しかし、浮かれている者とは別に、心配する声も多数ある。
「これってヤバくない?」
「そうそう。国際問題でしょ」
「その前に、忍チューバーは帰って来れるの?」
「海自の船なら帰って来れるだろうけど……」
「韓国艦隊が多数押し寄せるから、近付けないかも?」
「それどころか、戦争に突入するかも……」
最悪な予想は、ネットの中で議論となるが、その声すら掻き消す声が割り込んで来る。
「忍チューバー、泥棒!」
「死ね、忍チューバー!」
「殺す!」
韓国のネットの民だ。
流暢な書き込みもあるが、大多数は片言の日本語とハングル文字なので、日本のネットの民は苛立つ。
「何書いてるかわからないんですけど~(笑)」
「邪魔なんで出てってくださ~い」
「いまの殺害予告は、警察に通報しました」
「て言うか、重いんだよ!」
日本のネットの民が文句を言っても聞く耳持たず。
忍チューバーと名の付くサイトは次々と炎上し、忍チューバーと書き込まれたサイトも標的となって、日本のネットの民は行き場を失う。
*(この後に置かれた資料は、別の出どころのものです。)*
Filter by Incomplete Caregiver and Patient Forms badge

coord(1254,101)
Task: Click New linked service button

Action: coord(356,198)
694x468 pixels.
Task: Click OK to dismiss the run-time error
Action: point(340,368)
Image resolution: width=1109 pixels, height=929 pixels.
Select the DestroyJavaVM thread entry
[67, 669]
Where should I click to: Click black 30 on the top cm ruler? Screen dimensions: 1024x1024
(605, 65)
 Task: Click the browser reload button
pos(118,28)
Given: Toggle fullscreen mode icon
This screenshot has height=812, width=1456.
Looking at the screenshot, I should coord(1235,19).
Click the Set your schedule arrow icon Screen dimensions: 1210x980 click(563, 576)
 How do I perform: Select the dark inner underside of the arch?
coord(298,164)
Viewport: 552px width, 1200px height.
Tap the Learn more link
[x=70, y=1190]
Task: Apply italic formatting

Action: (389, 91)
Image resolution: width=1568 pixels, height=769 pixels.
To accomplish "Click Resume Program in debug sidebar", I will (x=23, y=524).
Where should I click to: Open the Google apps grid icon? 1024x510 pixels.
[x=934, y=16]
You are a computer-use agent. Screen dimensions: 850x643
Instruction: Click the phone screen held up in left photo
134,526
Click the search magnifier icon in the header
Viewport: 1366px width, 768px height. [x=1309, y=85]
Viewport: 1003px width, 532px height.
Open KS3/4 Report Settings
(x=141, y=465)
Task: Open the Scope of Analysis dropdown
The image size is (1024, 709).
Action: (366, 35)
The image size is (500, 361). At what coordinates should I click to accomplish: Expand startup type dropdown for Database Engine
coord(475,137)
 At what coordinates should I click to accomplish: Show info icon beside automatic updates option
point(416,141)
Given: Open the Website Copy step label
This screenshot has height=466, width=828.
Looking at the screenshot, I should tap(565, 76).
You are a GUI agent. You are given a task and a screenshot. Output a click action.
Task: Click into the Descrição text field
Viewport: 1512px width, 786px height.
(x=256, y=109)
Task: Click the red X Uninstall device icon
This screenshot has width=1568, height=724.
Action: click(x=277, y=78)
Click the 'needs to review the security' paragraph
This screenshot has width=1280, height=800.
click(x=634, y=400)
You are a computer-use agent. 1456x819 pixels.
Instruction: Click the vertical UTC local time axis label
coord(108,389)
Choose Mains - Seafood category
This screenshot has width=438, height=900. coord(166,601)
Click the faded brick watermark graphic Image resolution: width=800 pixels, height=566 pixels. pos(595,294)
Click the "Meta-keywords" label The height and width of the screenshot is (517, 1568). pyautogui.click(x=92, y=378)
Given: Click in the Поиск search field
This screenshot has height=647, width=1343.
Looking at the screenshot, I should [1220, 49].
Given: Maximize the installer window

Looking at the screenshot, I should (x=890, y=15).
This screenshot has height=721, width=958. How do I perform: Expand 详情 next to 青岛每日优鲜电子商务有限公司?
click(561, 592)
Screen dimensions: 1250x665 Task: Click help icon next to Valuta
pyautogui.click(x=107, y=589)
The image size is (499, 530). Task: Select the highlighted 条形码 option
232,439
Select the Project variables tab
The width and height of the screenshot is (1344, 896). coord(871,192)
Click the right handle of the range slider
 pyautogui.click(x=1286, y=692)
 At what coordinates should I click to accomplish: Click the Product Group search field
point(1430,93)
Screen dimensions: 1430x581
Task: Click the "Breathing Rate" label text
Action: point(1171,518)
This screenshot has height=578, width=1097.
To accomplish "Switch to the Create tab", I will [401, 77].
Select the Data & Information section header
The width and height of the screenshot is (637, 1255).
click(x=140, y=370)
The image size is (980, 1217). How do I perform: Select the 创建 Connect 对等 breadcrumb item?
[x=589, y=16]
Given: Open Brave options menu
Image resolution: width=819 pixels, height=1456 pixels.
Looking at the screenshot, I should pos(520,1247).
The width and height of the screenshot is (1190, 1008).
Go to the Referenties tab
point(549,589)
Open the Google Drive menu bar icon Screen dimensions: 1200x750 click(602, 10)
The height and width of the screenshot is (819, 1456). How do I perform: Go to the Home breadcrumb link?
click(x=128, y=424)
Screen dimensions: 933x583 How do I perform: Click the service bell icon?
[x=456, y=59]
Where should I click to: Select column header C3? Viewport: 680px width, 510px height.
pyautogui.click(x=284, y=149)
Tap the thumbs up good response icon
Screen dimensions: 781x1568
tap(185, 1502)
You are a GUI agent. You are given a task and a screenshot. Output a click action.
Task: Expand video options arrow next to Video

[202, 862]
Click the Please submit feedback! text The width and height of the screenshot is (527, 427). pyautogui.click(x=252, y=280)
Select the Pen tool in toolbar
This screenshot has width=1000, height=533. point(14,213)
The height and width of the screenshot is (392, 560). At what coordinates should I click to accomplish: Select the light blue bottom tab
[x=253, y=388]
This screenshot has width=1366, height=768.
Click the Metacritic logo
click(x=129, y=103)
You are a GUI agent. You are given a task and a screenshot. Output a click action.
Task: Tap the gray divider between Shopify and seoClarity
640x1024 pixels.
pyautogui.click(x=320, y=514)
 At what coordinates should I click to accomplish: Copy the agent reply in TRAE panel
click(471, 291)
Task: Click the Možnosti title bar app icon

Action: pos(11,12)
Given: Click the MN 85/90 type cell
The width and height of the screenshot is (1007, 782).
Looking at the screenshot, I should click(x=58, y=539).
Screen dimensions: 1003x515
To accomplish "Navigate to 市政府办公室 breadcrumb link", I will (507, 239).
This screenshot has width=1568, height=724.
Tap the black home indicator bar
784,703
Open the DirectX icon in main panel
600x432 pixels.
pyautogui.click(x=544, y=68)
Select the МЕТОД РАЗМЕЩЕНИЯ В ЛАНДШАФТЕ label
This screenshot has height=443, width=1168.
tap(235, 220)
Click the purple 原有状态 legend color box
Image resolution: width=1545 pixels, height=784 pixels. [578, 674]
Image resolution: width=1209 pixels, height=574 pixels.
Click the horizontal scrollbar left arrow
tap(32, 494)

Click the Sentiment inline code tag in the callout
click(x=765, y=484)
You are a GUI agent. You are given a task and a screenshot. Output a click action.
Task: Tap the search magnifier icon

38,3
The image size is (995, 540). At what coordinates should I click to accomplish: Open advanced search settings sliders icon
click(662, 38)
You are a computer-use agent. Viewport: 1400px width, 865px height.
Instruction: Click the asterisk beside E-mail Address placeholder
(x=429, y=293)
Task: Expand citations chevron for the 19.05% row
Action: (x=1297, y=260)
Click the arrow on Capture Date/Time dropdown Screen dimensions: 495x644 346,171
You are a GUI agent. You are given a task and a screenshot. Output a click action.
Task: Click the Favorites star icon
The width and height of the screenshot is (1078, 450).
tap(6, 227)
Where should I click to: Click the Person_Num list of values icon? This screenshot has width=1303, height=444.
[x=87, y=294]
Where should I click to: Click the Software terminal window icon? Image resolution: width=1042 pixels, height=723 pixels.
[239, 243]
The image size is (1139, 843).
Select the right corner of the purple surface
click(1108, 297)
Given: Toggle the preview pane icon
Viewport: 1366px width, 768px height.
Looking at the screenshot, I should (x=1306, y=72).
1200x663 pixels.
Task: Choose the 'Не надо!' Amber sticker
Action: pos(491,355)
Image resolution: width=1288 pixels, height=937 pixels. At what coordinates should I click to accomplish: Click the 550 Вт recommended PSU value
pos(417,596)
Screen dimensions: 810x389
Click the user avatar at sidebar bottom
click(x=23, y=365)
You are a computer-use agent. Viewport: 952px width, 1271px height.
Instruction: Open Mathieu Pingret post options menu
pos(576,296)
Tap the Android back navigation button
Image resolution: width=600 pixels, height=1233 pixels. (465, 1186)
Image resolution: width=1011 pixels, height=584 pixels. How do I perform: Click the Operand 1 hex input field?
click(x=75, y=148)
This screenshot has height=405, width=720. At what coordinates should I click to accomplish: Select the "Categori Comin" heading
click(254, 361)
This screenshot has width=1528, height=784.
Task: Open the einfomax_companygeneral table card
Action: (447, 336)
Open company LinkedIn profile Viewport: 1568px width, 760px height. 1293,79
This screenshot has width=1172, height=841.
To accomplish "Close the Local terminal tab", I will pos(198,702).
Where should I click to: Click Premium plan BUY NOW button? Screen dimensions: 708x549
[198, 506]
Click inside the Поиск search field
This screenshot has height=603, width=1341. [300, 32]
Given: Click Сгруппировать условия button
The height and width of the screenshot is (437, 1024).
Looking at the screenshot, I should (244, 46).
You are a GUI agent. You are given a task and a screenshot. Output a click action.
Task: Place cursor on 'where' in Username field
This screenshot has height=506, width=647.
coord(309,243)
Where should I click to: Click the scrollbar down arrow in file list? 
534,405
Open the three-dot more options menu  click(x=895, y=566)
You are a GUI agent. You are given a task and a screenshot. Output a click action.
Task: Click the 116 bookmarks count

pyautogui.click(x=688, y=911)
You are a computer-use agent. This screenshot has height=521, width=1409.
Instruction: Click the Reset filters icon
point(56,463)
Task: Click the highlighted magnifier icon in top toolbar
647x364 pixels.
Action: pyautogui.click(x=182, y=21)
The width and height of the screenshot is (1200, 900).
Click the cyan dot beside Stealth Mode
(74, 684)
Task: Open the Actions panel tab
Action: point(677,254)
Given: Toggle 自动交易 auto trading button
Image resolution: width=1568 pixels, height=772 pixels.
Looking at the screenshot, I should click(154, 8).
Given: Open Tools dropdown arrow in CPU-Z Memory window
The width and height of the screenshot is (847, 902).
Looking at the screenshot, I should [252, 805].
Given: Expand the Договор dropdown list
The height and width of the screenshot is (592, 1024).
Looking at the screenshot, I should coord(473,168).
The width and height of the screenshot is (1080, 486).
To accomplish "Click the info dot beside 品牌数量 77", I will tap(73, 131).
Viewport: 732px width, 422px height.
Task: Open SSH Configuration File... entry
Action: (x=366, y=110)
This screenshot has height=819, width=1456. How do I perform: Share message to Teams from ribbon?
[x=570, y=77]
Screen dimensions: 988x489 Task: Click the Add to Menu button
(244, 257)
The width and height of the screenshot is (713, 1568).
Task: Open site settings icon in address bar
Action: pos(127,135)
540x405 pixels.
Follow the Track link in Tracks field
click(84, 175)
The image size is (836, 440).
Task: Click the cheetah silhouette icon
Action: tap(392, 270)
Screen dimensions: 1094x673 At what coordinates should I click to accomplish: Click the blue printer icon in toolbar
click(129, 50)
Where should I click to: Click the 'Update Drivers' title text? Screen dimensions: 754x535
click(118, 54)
だが、ネットの民は、日本人にしかわからない方法で集合し始めた。
「『やいばのこころ』開店で~す」
「『偲び茶屋』寄ってらっしゃ~い」
「『九一』もやってるよ~」
「『5203チューバー応援サイト』。これならどうだ!」
暗号にも似たタイトルは、すぐに日本人に伝わり、そこで熱く語り合う。
だが、それでも韓国のネットの民は見付けては集まり、日本のネットの民は新しいサイトを作っては熱く語る。
そうして夜になり、韓国の門大統領の発表が執り行われると、事態が急転する。
「あの人が虐殺……?」
「テロリストって、嘘でしょ?」
困惑するネットの民。
「ちょ……そんなわけないだろ!」
「何かの間違いだろ?」
信じられないネットの民。
「あの身体能力なら、考えられる」
「そうそう。あの人なら軍人すら敵にならないな」
持論を述べるネットの民。
「いつかやると思ってたんだよね~」
「いいぞ、あの人! やれやれ~」
煽るネットの民。
「冷静になれ!」
「あの人が、そんな事するわけないだろ!」
擁護するネットの民。
「仮に殺したとしても、日本の領土に不法占拠しているわけだし、問題なくね?」
「だよね? てか、あの人が自動小銃なんて使う?」
冷静に分析するネットの民。
「そんな虐殺するなんて、どうやるの?」
「出港の前から計画してないとできないし、自動小銃なんて日本で手に入らない」
「奪って撃った可能性はあるけど、どっちみち銃を向けるなら、韓国兵が先じゃね?」
「正当防衛の可能性が高いな」
しだいに門大統領の発言に疑惑を向けるネットの民。
「韓国でしょ? 捏造に決まってる」
「ファンタジーが好きな国だもんね」
「逆に受け取ると、誰も殺してないって事だね」
「誰一人殺さずに占拠するなんて、それはそれで凄いな」
「あの人ならできる!!」
「ああ。あの人なら……」
そうして、ネットの民の声はひとつにまとまって行き、重なり合うのであった。